In October 2007 Parrish used his $25,000 discretionary fund, which doesn’t require council approval, to award a $15,000 contact to Mathis to aid the council in developing a “norms and ethics policy,” goal setting and provide other services until April 30, city reports say. In August, the council voted 4-3 to extend the contract to June 30 and increase Mathis’ compensation to an amount not to exceed $50,000, reports say.
The situation has raised the eyebrows of some residents who say Parrish and Mathis should have disclosed the issue to the public to avoid any perception of backdoor dealings.
“My understanding is that he ( Parrish ) has been looking for a job elsewhere for a while,” said Frank Navarro, a resident and member of the political group Colton First, which is often critical of city leaders. “It raises questions for anybody who has an interest in the community. Did he use taxpayer money to improve his chances of obtaining a job elsewhere?”
Parrish denies any ill intent in hiring Mathis. In the wake of scandals involving former councilmembers – including Ramon Hernandez and Donald Sanders – Parrish said Councilman David Toro directed him to formulate some sort of ethics system the council would follow and the idea was supported by Mayor Kelly Chastain.
Toro said his intent was to implement a policy that would set consequences if elected officials engaged in unethical activity, but such a system never came to fruition.
The recommendation to use Mathis for ethics training came from the city’s law firm, Best Best & Krieger, city reports say.
Parrish has stated in public that he has applied for city manager jobs in other cities. In 2006 and 2007 he was a finalist for city manager openings in Hemet and Redlands, respectively. Mathis was not the recruiter for either city.
“I think people in the marketplace know that I’m a senior manager,” Parrish said. “There was no premeditation on my part to hire Mathis so I could use him as my personal executive recruiter. The Covina council will attest to that, I’m there because I won the race.”
A hiring committee made up of Covina Mayor Walt Allen and Councilman Kevin Stapleton took the 15 applicants Mathis selected from the entire pool and reduced the field to six finalists. Parrish was unanimously selected by the five-member Covina council, Allen said.

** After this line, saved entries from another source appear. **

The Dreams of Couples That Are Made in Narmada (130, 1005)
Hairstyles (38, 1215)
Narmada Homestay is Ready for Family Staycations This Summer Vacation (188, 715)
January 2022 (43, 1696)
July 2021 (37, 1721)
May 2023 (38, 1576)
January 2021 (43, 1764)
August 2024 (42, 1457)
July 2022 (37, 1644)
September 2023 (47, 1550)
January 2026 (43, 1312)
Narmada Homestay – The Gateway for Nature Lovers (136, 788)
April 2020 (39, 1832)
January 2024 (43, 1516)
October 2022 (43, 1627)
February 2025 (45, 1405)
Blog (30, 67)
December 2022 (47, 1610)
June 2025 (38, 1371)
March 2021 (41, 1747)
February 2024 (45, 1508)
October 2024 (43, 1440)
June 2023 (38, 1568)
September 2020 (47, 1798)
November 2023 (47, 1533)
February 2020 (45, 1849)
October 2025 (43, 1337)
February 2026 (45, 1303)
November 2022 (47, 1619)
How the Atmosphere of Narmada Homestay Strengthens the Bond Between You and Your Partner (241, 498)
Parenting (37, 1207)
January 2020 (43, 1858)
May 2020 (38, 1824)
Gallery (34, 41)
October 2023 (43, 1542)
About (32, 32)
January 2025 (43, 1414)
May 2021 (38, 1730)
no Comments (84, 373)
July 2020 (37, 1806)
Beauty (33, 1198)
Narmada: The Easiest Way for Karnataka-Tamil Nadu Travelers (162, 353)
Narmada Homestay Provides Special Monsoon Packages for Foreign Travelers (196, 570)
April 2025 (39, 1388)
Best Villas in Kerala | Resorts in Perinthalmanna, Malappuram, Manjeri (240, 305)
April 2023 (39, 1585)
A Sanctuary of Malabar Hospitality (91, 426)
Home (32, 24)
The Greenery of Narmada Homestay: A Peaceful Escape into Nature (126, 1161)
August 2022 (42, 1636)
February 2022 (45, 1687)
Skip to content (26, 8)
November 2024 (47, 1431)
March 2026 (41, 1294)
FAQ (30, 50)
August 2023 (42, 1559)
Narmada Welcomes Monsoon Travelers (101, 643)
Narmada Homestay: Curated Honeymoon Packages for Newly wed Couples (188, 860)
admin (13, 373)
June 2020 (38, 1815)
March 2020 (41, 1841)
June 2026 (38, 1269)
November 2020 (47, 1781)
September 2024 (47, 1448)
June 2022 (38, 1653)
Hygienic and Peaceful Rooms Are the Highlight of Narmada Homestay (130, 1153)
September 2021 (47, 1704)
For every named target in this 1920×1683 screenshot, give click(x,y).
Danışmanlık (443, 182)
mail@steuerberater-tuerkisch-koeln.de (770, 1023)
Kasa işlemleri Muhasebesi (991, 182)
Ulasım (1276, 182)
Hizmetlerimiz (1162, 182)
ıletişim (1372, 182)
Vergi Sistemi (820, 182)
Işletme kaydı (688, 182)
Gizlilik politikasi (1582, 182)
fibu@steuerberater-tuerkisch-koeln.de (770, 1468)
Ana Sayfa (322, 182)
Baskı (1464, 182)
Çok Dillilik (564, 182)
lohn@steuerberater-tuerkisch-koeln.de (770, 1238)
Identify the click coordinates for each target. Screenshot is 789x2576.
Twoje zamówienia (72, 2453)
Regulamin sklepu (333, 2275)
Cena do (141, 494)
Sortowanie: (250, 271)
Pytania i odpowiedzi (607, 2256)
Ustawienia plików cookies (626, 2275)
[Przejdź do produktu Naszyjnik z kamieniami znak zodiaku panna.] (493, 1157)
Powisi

“He (Mathis) had nothing to do with the final selection of the candidate,” Allen said. “There was just no comparison. We had some stellar candidates, but he ( Parrish ) just had what we were looking for.”
Mathis said he didn’t notify the Colton council he had selected Parrish as a candidate from the pool of applicants in Covina because “all of the city managers who were applying were guaranteed by me confidentiality.”
Mathis said he didn’t personally recruit Parrish and he learned the job was available and applied for it on his own.
Jessica Levinson, director of political reform for the Los Angeles-based Center for Governmental Studies, said applicant privacy is a valid reason for not making the job search public, but public officials should take special care to avoid creating a situation the public could view as unethical.
“It’s the perception problem here,” she said, “of making it look like public officials are going behind the backs of the public and engaging in dealings for their own benefit.
“Whether that was going on or not, the way to avoid that is to be as open and as transparent as possible, especially when you have a city that has a history of scandal. When the public starts to lose faith in their public officials it hurts the integrity of the governmental process.”